This is the source code of our paper, Parishad BehnamGhader, Hossein Zakerinia, Mahdieh Soleymani Baghshah. "MG-BERT: Multi Graph Augmented BERT in Masked Language Modeling." In Proceedings of the Fifteenth Workshop on Graph-Based Methods for Natural Language Processing (TextGraphs-15), pp. 125-131. 2021.
You may use the CoLA and SST datasets from the GLUE repository and the Brown dataset from the Brown Corpus Manual to train and assess your models.

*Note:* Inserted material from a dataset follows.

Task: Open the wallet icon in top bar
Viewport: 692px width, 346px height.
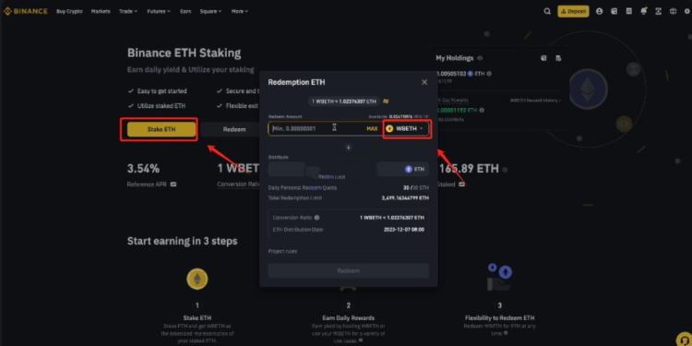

The WN18 Knowledge Graph can also get accessed through this repository.
In order to run this code, first use the prepare_data.py to create the multi-graphs based on the corpus.

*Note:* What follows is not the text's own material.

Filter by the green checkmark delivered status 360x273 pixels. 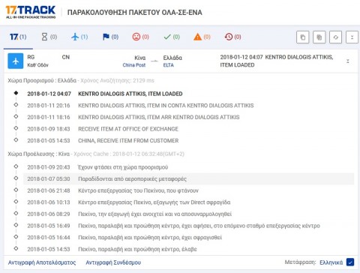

python prepare_data.py --dataset cola --kg WN11
Then, you can train your MG-BERT model using train.py. Here, we train a model using a multi-graph consisting of tf-idf, pmi, and KG graphs.
python train.py --dataset cola --kg WN11 --dyn 0.8 --graph-mode 123 --epoch 100
Finally, evaluate your final model (via Hits@k metrics) via evaluate.py.
python evaluate.py --dataset cola --kg WN11 --dyn 0.8 --graph-mode 123 --epoch 100
Some parts of this project were originally implemented in the VGCN-BERT repository and Huggingface transformers.